Python is quickly becoming one of the most powerful programming languages that exist. Large companies, universities, and disciplines have embraced the combination of simplicity and power of Python, which has led to widespread adoption.
Python is an object-oriented scripting language designed to make development easier and code more readable. The syntax is clean and straightforward, lending large amounts of content to be visually digestible. This guide implements fairly simplistic symbolism, such as colons, parentheses, and basic math operators, with the intent that only a beginner's level knowledge is necessary to complete this guide.
Python is known for reading similarly to the English language. Operations can be performed with keywords that contribute to a smooth learning curve. Users of this guide come from all backgrounds; hence, little programming experience is required. Any user of this guide should be able to digest any code snippet without extensive references to outside documentation (although it can't hurt to brush up on the fundamental components).
Widespread adoption has led to comprehensive documentation and forum support. So, many common questions can be answered with a Google search. There is a community of people on the internet capable of answering many of the problems users of this guide may encounter (especially on StackOverflow).
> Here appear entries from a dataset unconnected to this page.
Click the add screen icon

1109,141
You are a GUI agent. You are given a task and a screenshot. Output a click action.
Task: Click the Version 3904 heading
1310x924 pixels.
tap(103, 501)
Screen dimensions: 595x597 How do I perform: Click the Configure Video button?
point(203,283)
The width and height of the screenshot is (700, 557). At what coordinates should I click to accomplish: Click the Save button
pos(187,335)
Despite its simplicity, Python is known to be one of the most powerful languages available. The applications of Python range from computation and data manipulation to natural language processing and artificial intelligence. Hence, the skills learned in this guide can carry over to several other disciplines and projects in the future.
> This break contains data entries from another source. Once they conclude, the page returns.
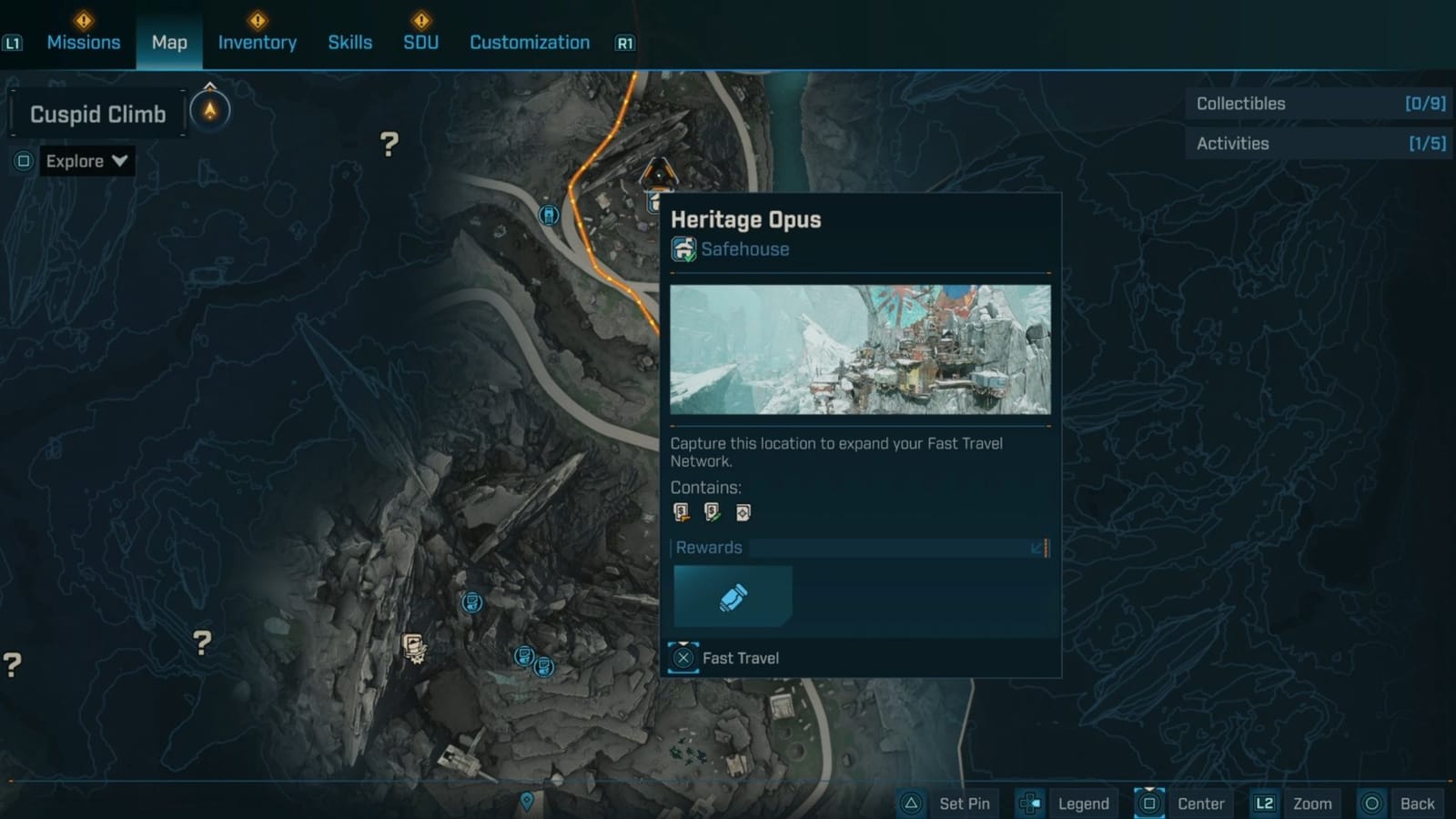Image resolution: width=1456 pixels, height=819 pixels.
Task: Expand the Activities list
Action: click(1319, 144)
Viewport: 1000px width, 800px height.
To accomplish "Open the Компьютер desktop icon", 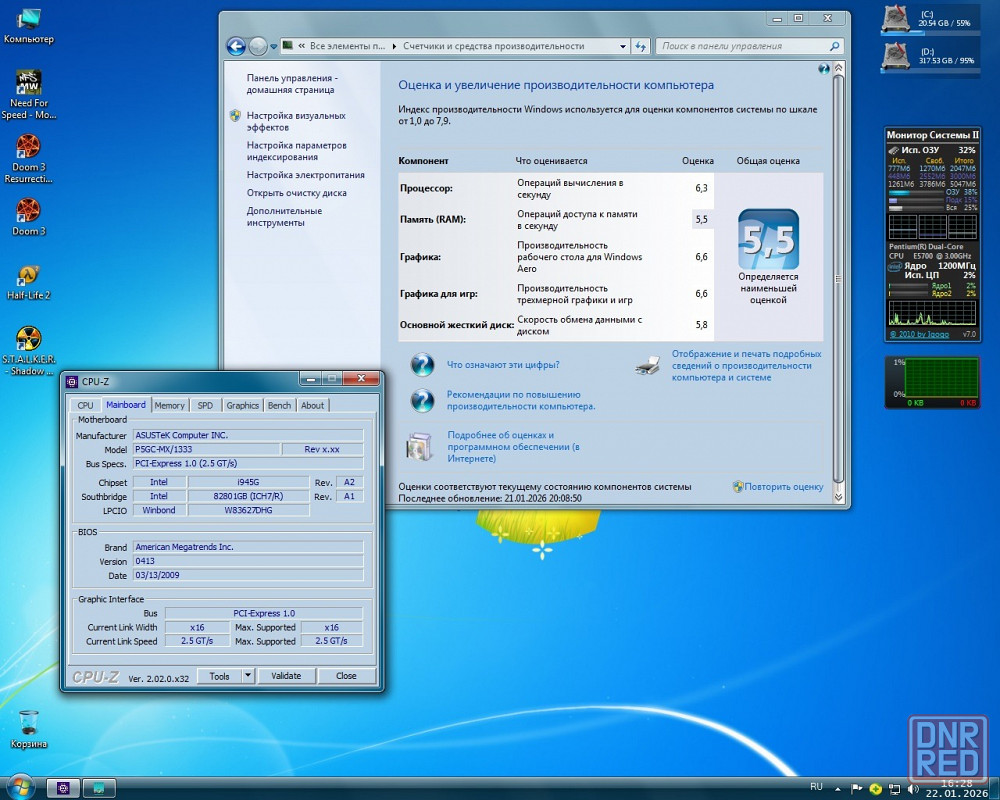I will click(x=29, y=20).
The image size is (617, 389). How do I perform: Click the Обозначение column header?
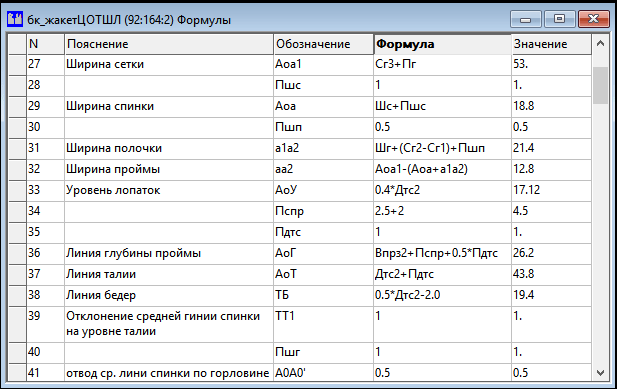point(323,44)
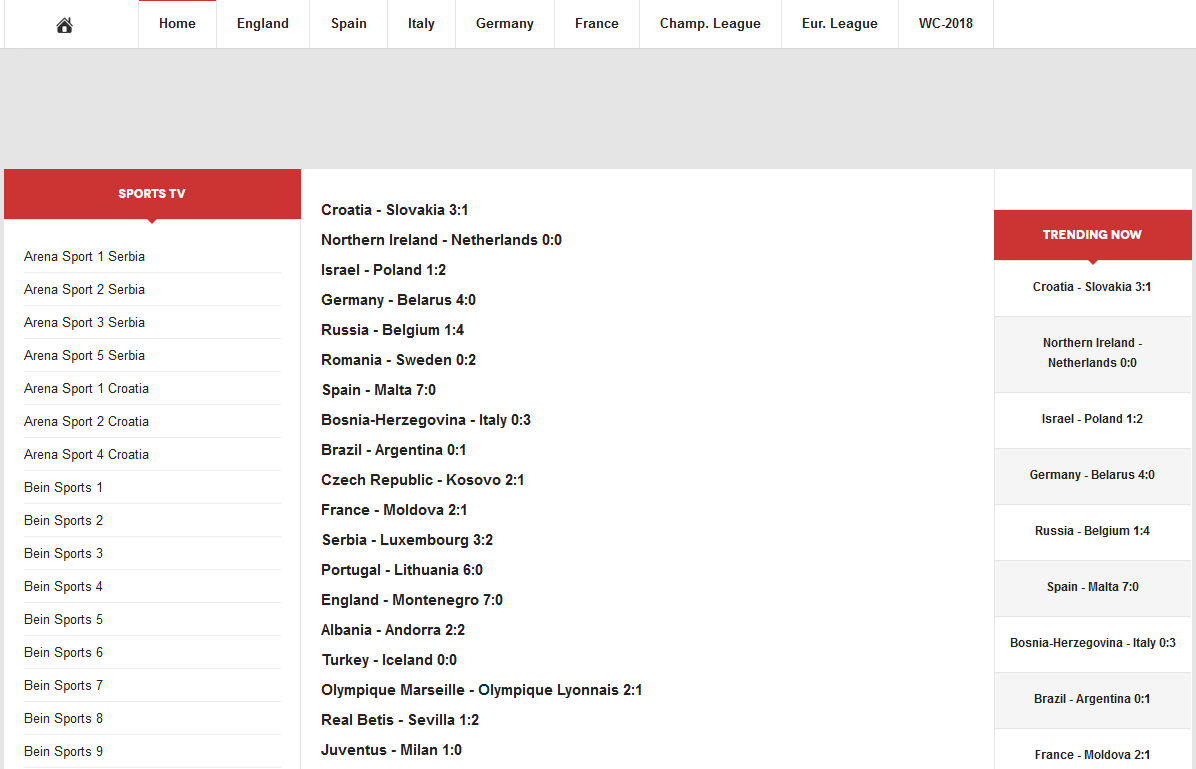Choose Bein Sports 9 from the list

point(63,752)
Critics of the role of Python in quantitative finance mention the fact that Python is an interpreted language, as opposed to alternatives such as Java, which are pre-compiled; however, for the majority of applications, the difference is an unnoticeable influence in performance (obvious exceptions include strategies that employ HFT or instantaneous market reactions). For those determined to use Java, C, or other, the concepts presented in this guide are similar and the explanations will still prove to be valuable (The official documentation can assist in the syntax conversion).
In short, the brevity, readability, and power of Python make this language an excellent pair for algorithmic trading.
4. Why This Guide?
The world of systematic trading can be incredibly confusing and competitive. Creating a great algorithm requires complexity and creativity. Every strategy is different, and there is no holy grail to being successful. This book exists as the quickest path to learn about the field of quantitative finance and generate a functioning algorithm.
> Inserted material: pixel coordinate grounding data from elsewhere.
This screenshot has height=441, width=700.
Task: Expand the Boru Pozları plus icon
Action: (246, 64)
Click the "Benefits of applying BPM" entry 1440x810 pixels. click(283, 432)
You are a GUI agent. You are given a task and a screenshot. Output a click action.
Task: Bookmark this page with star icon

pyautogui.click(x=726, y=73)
Many of the producers of current algorithms give little back to the community to which they belong. Those with the most knowledge rarely fill the field with educational content. When I was just starting, I found the community severely lacked quality and depth.
Instead of needlessly spending dozens of hours troubleshooting, experimenting, and testing on your own, this book will help you accomplish the same algorithm in one-tenth of the time. Development teams can potentially save thousands of dollars, and new strategists can gain exposure to a new range of ideas.
Other platforms exist for absolute beginners to experiment with; however, these are nothing more than a restricted playground. After developing an algorithm on a 3rd party text editor, testing on a limited set of data, and deploying on a delayed engine, your algorithm would suffer in performance and creativity. In an effort to oversimplify quantitative trading for absolute beginners, other platforms have limited their user's algorithms from ever outgrowing their box. This guide is the opposite. It intends to expose readers to the power of Interactive Brokers and enables users to run and test programs on their own, more powerful systems.
This guide not only delivers a practical algorithm by the end, but it also sets the reader up on a platform to fulfill their expectations and execute their vision. The knowledge gained in this guide will empower you to create amazing, high-performance algorithms.